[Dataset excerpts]
* * * * * * * * *
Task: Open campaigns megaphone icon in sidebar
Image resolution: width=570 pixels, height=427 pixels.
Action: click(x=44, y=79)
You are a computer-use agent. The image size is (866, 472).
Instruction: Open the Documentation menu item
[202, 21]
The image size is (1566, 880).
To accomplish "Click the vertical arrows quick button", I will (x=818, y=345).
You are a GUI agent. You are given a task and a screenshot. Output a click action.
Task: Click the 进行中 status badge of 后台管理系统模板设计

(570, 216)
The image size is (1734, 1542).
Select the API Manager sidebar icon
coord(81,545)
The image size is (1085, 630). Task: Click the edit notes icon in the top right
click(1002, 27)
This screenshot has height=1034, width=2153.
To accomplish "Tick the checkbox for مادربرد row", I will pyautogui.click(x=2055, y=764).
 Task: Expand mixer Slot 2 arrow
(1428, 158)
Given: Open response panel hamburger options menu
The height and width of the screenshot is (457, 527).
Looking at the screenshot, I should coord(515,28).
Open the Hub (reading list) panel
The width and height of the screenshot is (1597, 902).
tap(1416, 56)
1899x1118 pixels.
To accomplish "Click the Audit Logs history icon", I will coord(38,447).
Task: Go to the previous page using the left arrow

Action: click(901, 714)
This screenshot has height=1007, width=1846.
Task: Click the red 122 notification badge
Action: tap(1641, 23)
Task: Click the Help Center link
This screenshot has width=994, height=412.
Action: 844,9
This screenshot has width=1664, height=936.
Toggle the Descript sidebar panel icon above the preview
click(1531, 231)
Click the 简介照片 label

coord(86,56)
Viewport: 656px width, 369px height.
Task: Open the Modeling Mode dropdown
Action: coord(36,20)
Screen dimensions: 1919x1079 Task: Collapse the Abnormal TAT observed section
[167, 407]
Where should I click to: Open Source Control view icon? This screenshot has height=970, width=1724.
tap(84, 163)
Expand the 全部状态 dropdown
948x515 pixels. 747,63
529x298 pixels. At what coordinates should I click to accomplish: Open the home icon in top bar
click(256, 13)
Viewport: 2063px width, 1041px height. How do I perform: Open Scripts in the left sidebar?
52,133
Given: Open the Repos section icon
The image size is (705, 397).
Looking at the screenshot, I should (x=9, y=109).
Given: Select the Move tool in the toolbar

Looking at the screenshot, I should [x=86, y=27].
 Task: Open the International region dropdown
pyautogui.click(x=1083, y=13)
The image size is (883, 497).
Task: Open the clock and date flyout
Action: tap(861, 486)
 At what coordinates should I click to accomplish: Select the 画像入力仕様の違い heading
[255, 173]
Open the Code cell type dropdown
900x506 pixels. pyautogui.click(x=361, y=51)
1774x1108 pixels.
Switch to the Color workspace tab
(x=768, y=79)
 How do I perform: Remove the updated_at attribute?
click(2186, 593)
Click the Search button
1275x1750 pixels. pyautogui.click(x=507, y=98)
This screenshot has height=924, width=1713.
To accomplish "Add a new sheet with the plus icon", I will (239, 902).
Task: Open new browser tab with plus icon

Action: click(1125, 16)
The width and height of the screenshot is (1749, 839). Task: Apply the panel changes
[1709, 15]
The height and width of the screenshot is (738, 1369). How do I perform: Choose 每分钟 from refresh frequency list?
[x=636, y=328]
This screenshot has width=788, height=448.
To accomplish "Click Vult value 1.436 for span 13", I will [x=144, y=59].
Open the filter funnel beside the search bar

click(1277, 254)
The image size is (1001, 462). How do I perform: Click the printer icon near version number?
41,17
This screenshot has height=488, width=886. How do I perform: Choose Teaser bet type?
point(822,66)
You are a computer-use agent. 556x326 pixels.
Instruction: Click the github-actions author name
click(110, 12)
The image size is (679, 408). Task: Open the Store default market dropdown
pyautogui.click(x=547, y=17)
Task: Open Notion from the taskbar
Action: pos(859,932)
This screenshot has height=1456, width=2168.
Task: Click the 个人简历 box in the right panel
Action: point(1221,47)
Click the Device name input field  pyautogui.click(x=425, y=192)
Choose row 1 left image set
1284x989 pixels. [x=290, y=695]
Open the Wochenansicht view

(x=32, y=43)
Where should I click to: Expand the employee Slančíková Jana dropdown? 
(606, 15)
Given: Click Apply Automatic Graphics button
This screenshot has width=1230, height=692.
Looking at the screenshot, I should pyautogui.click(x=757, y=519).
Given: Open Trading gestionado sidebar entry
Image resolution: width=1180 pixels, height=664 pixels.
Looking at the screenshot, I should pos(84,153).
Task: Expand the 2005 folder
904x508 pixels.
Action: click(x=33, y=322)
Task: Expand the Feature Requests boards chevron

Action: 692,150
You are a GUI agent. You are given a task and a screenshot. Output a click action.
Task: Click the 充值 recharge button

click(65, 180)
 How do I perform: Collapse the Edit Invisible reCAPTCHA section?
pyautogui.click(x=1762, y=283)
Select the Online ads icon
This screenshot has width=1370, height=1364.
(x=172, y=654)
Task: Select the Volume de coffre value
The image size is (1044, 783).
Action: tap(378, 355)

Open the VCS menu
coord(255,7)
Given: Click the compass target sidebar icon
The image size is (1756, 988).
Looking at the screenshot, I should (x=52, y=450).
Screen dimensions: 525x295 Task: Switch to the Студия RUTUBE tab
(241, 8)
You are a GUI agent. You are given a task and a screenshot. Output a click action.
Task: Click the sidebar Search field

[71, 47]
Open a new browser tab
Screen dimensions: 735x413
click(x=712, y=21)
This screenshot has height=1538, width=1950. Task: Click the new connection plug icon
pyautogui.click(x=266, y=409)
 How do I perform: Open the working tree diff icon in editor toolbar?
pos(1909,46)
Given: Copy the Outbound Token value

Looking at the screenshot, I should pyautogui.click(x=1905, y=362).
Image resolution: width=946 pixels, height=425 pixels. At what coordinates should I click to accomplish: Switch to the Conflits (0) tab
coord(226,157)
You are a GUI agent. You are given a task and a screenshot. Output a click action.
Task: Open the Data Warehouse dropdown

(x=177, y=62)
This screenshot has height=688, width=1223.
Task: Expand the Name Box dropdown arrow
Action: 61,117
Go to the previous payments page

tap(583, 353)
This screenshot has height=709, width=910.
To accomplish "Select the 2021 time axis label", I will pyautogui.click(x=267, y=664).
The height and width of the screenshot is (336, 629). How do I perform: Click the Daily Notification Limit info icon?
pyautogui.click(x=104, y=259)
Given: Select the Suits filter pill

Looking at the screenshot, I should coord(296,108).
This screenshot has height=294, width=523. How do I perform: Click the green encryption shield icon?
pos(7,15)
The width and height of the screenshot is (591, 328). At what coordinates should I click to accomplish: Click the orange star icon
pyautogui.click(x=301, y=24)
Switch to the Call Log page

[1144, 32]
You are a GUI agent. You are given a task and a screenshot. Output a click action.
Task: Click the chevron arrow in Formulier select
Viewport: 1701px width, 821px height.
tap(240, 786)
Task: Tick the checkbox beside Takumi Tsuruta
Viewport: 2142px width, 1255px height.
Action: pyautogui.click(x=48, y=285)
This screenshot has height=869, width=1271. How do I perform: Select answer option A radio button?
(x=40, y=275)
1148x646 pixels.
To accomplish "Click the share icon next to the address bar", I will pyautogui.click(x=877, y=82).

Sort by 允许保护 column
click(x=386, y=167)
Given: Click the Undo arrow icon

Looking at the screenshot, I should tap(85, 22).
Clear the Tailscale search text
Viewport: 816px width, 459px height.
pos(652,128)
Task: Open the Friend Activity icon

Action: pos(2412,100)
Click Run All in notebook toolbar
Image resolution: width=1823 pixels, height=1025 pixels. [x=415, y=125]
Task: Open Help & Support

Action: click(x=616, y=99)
* * * * * * * * *
### Task brief
All records shown above are to be repeated exactly.

### Response below
Task: Open campaigns megaphone icon in sidebar
Image resolution: width=570 pixels, height=427 pixels.
Action: click(x=44, y=79)
You are a computer-use agent. The image size is (866, 472).
Instruction: Open the Documentation menu item
[202, 21]
The image size is (1566, 880).
To accomplish "Click the vertical arrows quick button", I will (x=818, y=345).
You are a GUI agent. You are given a task and a screenshot. Output a click action.
Task: Click the 进行中 status badge of 后台管理系统模板设计

(570, 216)
The image size is (1734, 1542).
Select the API Manager sidebar icon
coord(81,545)
The image size is (1085, 630). Task: Click the edit notes icon in the top right
click(1002, 27)
This screenshot has height=1034, width=2153.
To accomplish "Tick the checkbox for مادربرد row", I will pyautogui.click(x=2055, y=764).
 Task: Expand mixer Slot 2 arrow
(1428, 158)
Given: Open response panel hamburger options menu
The height and width of the screenshot is (457, 527).
Looking at the screenshot, I should coord(515,28).
Open the Hub (reading list) panel
The width and height of the screenshot is (1597, 902).
tap(1416, 56)
1899x1118 pixels.
To accomplish "Click the Audit Logs history icon", I will coord(38,447).
Task: Go to the previous page using the left arrow

Action: click(901, 714)
This screenshot has height=1007, width=1846.
Task: Click the red 122 notification badge
Action: tap(1641, 23)
Task: Click the Help Center link
This screenshot has width=994, height=412.
Action: 844,9
This screenshot has width=1664, height=936.
Toggle the Descript sidebar panel icon above the preview
click(1531, 231)
Click the 简介照片 label

coord(86,56)
Viewport: 656px width, 369px height.
Task: Open the Modeling Mode dropdown
Action: coord(36,20)
Screen dimensions: 1919x1079 Task: Collapse the Abnormal TAT observed section
[167, 407]
Where should I click to: Open Source Control view icon? This screenshot has height=970, width=1724.
tap(84, 163)
Expand the 全部状态 dropdown
948x515 pixels. 747,63
529x298 pixels. At what coordinates should I click to accomplish: Open the home icon in top bar
click(256, 13)
Viewport: 2063px width, 1041px height. How do I perform: Open Scripts in the left sidebar?
52,133
Given: Open the Repos section icon
The image size is (705, 397).
Looking at the screenshot, I should (x=9, y=109).
Given: Select the Move tool in the toolbar

Looking at the screenshot, I should [x=86, y=27].
 Task: Open the International region dropdown
pyautogui.click(x=1083, y=13)
The image size is (883, 497).
Task: Open the clock and date flyout
Action: tap(861, 486)
 At what coordinates should I click to accomplish: Select the 画像入力仕様の違い heading
[255, 173]
Open the Code cell type dropdown
900x506 pixels. pyautogui.click(x=361, y=51)
1774x1108 pixels.
Switch to the Color workspace tab
(x=768, y=79)
 How do I perform: Remove the updated_at attribute?
click(2186, 593)
Click the Search button
1275x1750 pixels. pyautogui.click(x=507, y=98)
This screenshot has height=924, width=1713.
To accomplish "Add a new sheet with the plus icon", I will (239, 902).
Task: Open new browser tab with plus icon

Action: click(1125, 16)
The width and height of the screenshot is (1749, 839). Task: Apply the panel changes
[1709, 15]
The height and width of the screenshot is (738, 1369). How do I perform: Choose 每分钟 from refresh frequency list?
[x=636, y=328]
This screenshot has width=788, height=448.
To accomplish "Click Vult value 1.436 for span 13", I will [x=144, y=59].
Open the filter funnel beside the search bar

click(1277, 254)
The image size is (1001, 462). How do I perform: Click the printer icon near version number?
41,17
This screenshot has height=488, width=886. How do I perform: Choose Teaser bet type?
point(822,66)
You are a computer-use agent. 556x326 pixels.
Instruction: Click the github-actions author name
click(110, 12)
The image size is (679, 408). Task: Open the Store default market dropdown
pyautogui.click(x=547, y=17)
Task: Open Notion from the taskbar
Action: pos(859,932)
This screenshot has height=1456, width=2168.
Task: Click the 个人简历 box in the right panel
Action: point(1221,47)
Click the Device name input field  pyautogui.click(x=425, y=192)
Choose row 1 left image set
1284x989 pixels. [x=290, y=695]
Open the Wochenansicht view

(x=32, y=43)
Where should I click to: Expand the employee Slančíková Jana dropdown? 
(606, 15)
Given: Click Apply Automatic Graphics button
This screenshot has width=1230, height=692.
Looking at the screenshot, I should pyautogui.click(x=757, y=519).
Given: Open Trading gestionado sidebar entry
Image resolution: width=1180 pixels, height=664 pixels.
Looking at the screenshot, I should pos(84,153).
Task: Expand the 2005 folder
904x508 pixels.
Action: click(x=33, y=322)
Task: Expand the Feature Requests boards chevron

Action: 692,150
You are a GUI agent. You are given a task and a screenshot. Output a click action.
Task: Click the 充值 recharge button

click(65, 180)
 How do I perform: Collapse the Edit Invisible reCAPTCHA section?
pyautogui.click(x=1762, y=283)
Select the Online ads icon
This screenshot has width=1370, height=1364.
(x=172, y=654)
Task: Select the Volume de coffre value
The image size is (1044, 783).
Action: tap(378, 355)

Open the VCS menu
coord(255,7)
Given: Click the compass target sidebar icon
The image size is (1756, 988).
Looking at the screenshot, I should (x=52, y=450).
Screen dimensions: 525x295 Task: Switch to the Студия RUTUBE tab
(241, 8)
You are a GUI agent. You are given a task and a screenshot. Output a click action.
Task: Click the sidebar Search field

[71, 47]
Open a new browser tab
Screen dimensions: 735x413
click(x=712, y=21)
This screenshot has height=1538, width=1950. Task: Click the new connection plug icon
pyautogui.click(x=266, y=409)
 How do I perform: Open the working tree diff icon in editor toolbar?
pos(1909,46)
Given: Copy the Outbound Token value

Looking at the screenshot, I should pyautogui.click(x=1905, y=362).
Image resolution: width=946 pixels, height=425 pixels. At what coordinates should I click to accomplish: Switch to the Conflits (0) tab
coord(226,157)
You are a GUI agent. You are given a task and a screenshot. Output a click action.
Task: Open the Data Warehouse dropdown

(x=177, y=62)
This screenshot has height=688, width=1223.
Task: Expand the Name Box dropdown arrow
Action: 61,117
Go to the previous payments page

tap(583, 353)
This screenshot has height=709, width=910.
To accomplish "Select the 2021 time axis label", I will pyautogui.click(x=267, y=664).
The height and width of the screenshot is (336, 629). How do I perform: Click the Daily Notification Limit info icon?
pyautogui.click(x=104, y=259)
Given: Select the Suits filter pill

Looking at the screenshot, I should coord(296,108).
This screenshot has height=294, width=523. How do I perform: Click the green encryption shield icon?
pos(7,15)
The width and height of the screenshot is (591, 328). At what coordinates should I click to accomplish: Click the orange star icon
pyautogui.click(x=301, y=24)
Switch to the Call Log page

[1144, 32]
You are a GUI agent. You are given a task and a screenshot. Output a click action.
Task: Click the chevron arrow in Formulier select
Viewport: 1701px width, 821px height.
tap(240, 786)
Task: Tick the checkbox beside Takumi Tsuruta
Viewport: 2142px width, 1255px height.
Action: pyautogui.click(x=48, y=285)
This screenshot has height=869, width=1271. How do I perform: Select answer option A radio button?
(x=40, y=275)
1148x646 pixels.
To accomplish "Click the share icon next to the address bar", I will pyautogui.click(x=877, y=82).

Sort by 允许保护 column
click(x=386, y=167)
Given: Click the Undo arrow icon

Looking at the screenshot, I should tap(85, 22).
Clear the Tailscale search text
Viewport: 816px width, 459px height.
pos(652,128)
Task: Open the Friend Activity icon

Action: pos(2412,100)
Click Run All in notebook toolbar
Image resolution: width=1823 pixels, height=1025 pixels. [x=415, y=125]
Task: Open Help & Support

Action: click(x=616, y=99)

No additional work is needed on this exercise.